Sunday, November 1, 2015

Mob Programming the Halloween Game Hackathon Experience

I spent my weekend in all-women Halloween Game Hackathon. For 2,5 days, close to 30 women got together for a coding event to form group with friends and strangers to build Halloween-themed games. The results are available on the event site.

This post is about my experience into all this. It's an experience colored by the fact that for 2,5 days, I was a developer.

When I created my name tag, this is what I said to talk to me about:


I actively avoided mentioning how little I enjoy programming in my every day work. I avoided talking lovingly about testing. I just did not actively volunteer info about what I do at work. I did not want to volunteer my labels. I wanted to be a developer amongst other developers. And that I did.

The organizers had placed us in teams based on our applications. Each team had a mix of experiences in programming. I did not know any of the three ladies I was assigned to work with, and was looking forward to it. Like I had written to my little name tag pumpkin, I was eager to work in mob format to really create together. It wasn't that easy though. The one of us that represented herself as the most experienced developer was strong on her opinions about what the game would be about (violence) and that she wouldn't want to work in a mob format. After deciding the basic directions on Friday evening, I was already preparing to just pay 30 euros (no-show fee) and leave - I would not be spending my weekend bossed around or left on the sidelines when there was such opportunities to learn from each other. Money was not the relevant investment - this cost me two nights away from my kids -time, as the days were long and they couldn't come home for the nights at all.

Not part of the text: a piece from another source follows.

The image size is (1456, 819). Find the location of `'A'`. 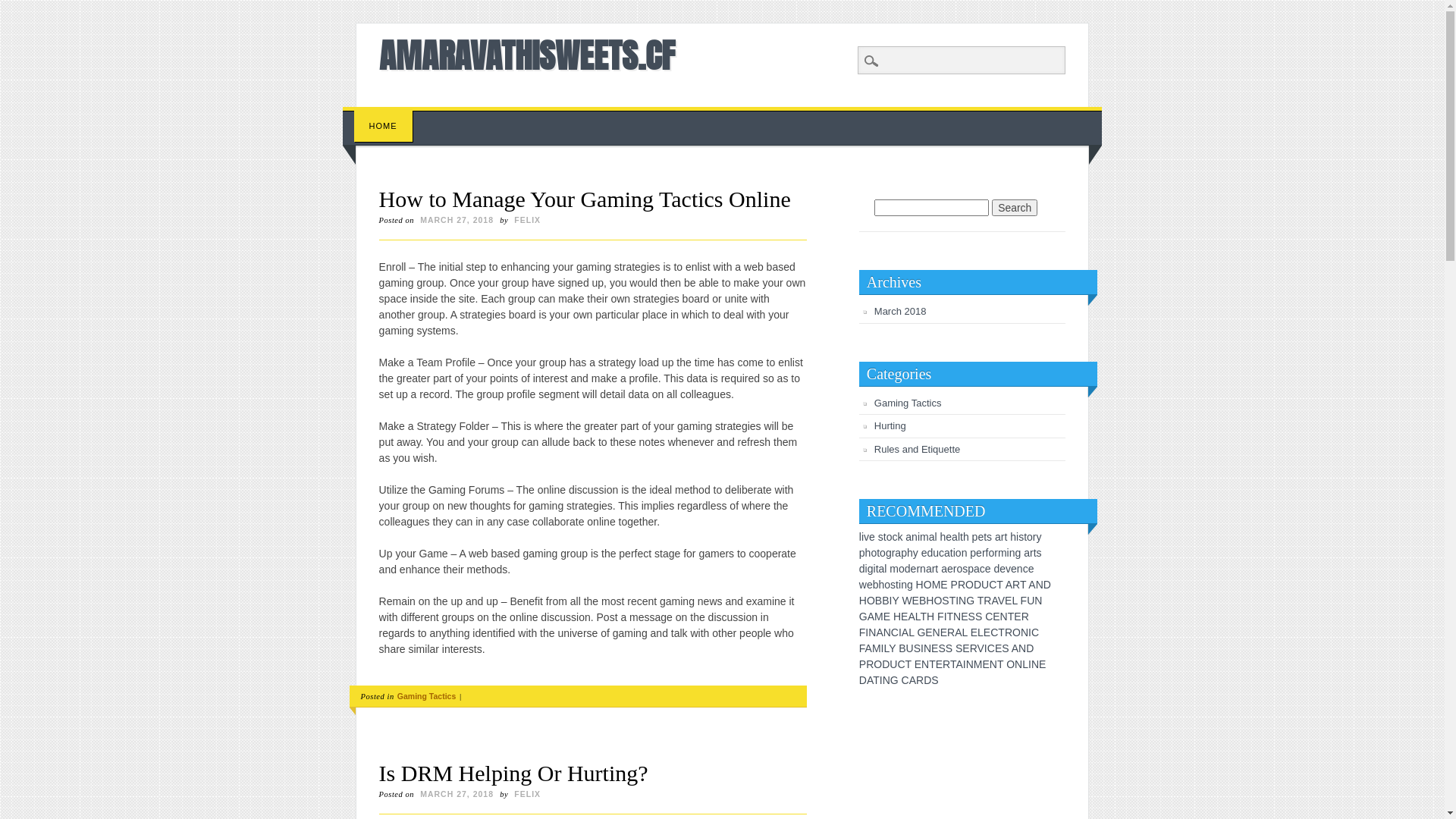

'A' is located at coordinates (910, 617).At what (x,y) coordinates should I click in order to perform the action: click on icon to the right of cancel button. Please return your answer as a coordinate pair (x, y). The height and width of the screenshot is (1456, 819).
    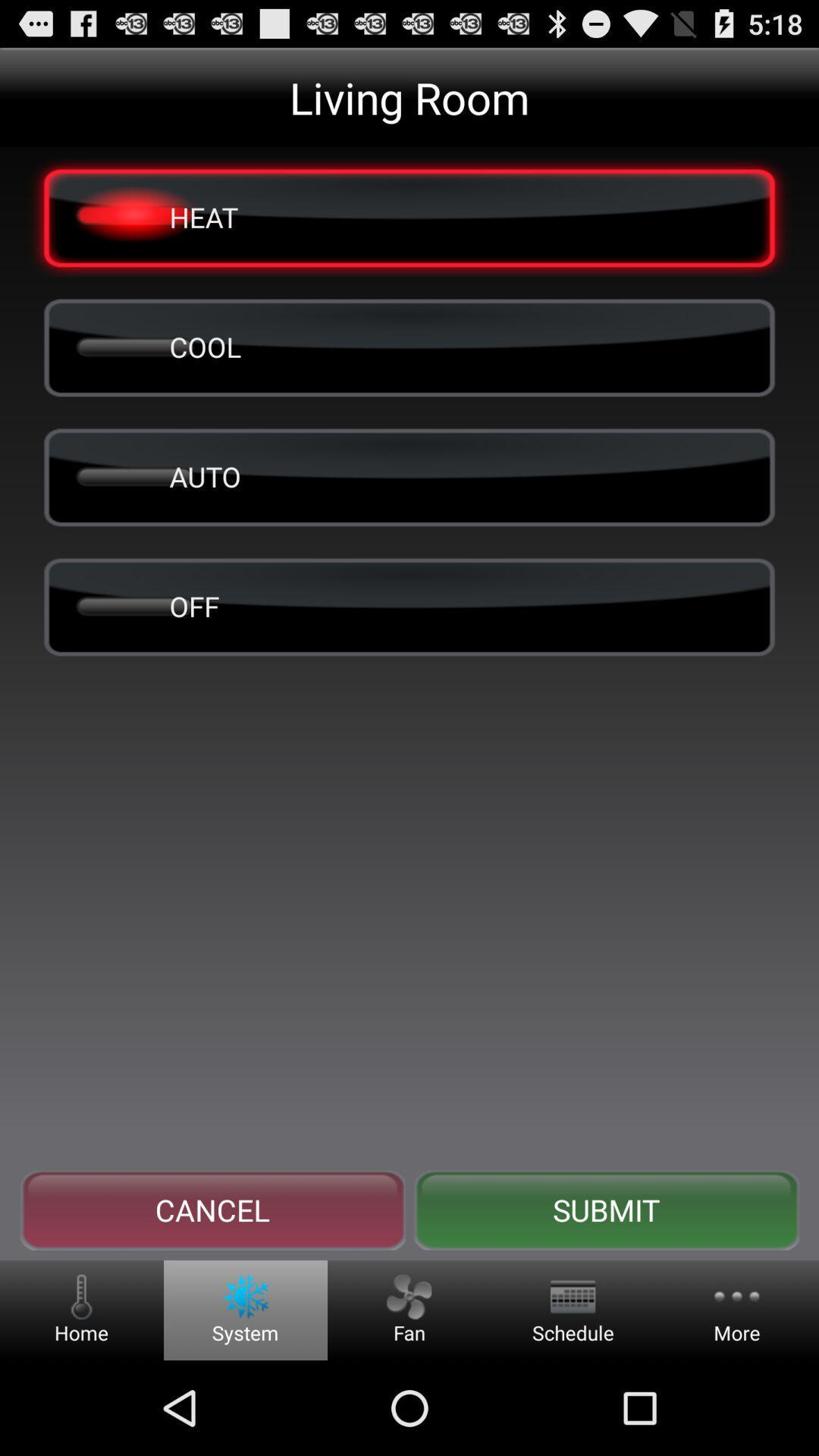
    Looking at the image, I should click on (605, 1210).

The never-before-programmer in my team encouraged me to not give up yet, but just go with it on Saturday morning. On mobbing I got back to the piece of advice I was given before: mob with the part of your team that wants to do that, and with that advice the three of us that were on site early on on Saturday went with mob programming, regardless of initial hesitation. I talked about how much more important it was to me that our never-before-programmer would feel she is an equal contributor in writing the code, than getting as much of it done as we could if learning for all of us wasn't the main goal. And the two ladies went with my request on "let's try it then" promise.

With 4 minute rotations on who was on the keyboard, we quickly picked the rhythm of just continuing where the previous driver left off. We used a javascript game engine that none of us had used before, and the mob format was particularly powerful in agreeing what we wanted to do and learning how that could be done. We solved our problems together, and the three of us owned every line of the code together.

There were moments that I was particularly delighted about as I find them insightful experiences:

  • We needed to find a way to do our game timer. We were working on an idea of needing quite many lines, when our never-before-programmer said as a joke: "Why can't there just be getTimer that gives us that". The others picked up on this: "Let's create a function for that" - and the unclear many lines transformed into very purposeful transformation of our intent into doing just what we needed.
  • We run into a particularly tricky problem with the game engine, and I was ready to give up and move to another feature. The persistence of the experienced developer in the mob kept us all on task, bringing in ideas on how to approach this. And bringing in yet another developer, we got the ideas to get away from our blocking problem with an actual solution - not the code we were missing, but the idea of how to work with limitations of the engine. 
  • The fourth group member came in later, and suggested to break down the mob and get everyone developing on their own. By this time, the trio said no, because we had experienced  how much more powerful we were together. 
  • By Sunday morning, our never-before-programmer was very skillfully navigating for implementing new (similar) features while I was driving and our third developer was taking a break.  
  • Throughout the weekend, our software was release-ready feature by feature, and we did really well on finding the next step that made sense to implement. We were about to go into planning the features, but managed with just outlining things in a mind map, to find more pressing features while getting some of the game done. 
  • The fourth group member (most senior developer) ended up contributing just graphics and a bug fix. Understanding what the game engine code logic was without the shared experience the mob had was difficult in the limited time. The individual contributor also used a lot of our time in waiting for her resolving merge conflicts and asking us not to check in while she needed to get the stuff in git. We would have gotten more done just as a mob. And her expertise could have been useful in solving the biggest and trickiest problems we needed to solve if she volunteered to join us over doing own things by herself. 
  • We failed with communicating between the mob and the individual contributor. The graphics brought in were not in synch with the idea we had had about what the game was, and the rest of us were left out on deciding what they would be about. But we adapted - to create less value than we could have, if the communication would have worked.
  • I made it through the weekend without ever mentioning how little I code, and was really contributing equally for the solutions. For the first time, I was an active navigator and not just filling in an insight here and there. That is because every line of code was created together. 
It was a fun experience, that taught me a lot again. It gave me yet another perspective into how great mob programming is and how well it actually dwells into the problems of team formation without specifically targeting those. 

The biggest takeaway for me was very personal: I learned I know a lot more on programming than I give myself credit for.